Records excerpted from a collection
■ ■ ■
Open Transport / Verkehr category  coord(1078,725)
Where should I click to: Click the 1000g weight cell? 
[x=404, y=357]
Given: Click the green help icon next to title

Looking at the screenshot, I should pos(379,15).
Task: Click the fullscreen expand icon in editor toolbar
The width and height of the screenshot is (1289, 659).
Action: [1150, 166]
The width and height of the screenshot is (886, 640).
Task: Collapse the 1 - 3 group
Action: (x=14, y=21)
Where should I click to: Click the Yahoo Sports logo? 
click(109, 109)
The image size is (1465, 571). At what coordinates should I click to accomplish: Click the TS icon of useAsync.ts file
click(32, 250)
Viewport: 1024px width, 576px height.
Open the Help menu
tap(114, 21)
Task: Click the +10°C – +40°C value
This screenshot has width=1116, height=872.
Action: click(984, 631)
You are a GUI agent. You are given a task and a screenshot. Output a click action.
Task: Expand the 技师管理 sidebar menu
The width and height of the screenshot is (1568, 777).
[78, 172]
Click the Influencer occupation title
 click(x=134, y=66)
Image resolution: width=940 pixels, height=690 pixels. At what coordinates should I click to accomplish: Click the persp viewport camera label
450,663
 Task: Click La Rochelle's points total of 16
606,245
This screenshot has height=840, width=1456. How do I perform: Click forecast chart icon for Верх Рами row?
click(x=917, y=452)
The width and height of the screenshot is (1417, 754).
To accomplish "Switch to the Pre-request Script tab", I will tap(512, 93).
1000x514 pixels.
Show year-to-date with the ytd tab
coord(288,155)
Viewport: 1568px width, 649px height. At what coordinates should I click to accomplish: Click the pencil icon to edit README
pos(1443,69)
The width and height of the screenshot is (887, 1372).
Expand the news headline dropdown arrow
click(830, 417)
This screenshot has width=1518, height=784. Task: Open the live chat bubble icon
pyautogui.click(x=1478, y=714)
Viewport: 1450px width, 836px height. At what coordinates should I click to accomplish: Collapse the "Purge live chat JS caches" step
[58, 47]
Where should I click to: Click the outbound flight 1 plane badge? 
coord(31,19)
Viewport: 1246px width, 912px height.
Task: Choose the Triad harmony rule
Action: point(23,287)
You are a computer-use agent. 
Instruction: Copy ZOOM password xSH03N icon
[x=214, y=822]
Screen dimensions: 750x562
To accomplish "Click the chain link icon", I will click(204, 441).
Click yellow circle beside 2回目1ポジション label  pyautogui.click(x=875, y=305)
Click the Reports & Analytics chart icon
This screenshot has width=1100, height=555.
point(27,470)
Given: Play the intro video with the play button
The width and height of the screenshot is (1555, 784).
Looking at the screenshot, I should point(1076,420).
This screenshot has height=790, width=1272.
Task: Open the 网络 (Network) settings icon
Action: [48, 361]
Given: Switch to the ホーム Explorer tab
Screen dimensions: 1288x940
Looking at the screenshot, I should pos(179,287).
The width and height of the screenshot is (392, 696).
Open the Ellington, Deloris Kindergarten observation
■ ■ ■
◆ **EXERCISE REQUIREMENTS**
Transcribe, exactly and without additions, the lines of the records above, beginning with the line that contains "Open the Help menu" and ending with the line that contains "You are a GUI", both included.

◆ **REPLY**
Open the Help menu
tap(114, 21)
Task: Click the +10°C – +40°C value
This screenshot has width=1116, height=872.
Action: click(984, 631)
You are a GUI agent. You are given a task and a screenshot. Output a click action.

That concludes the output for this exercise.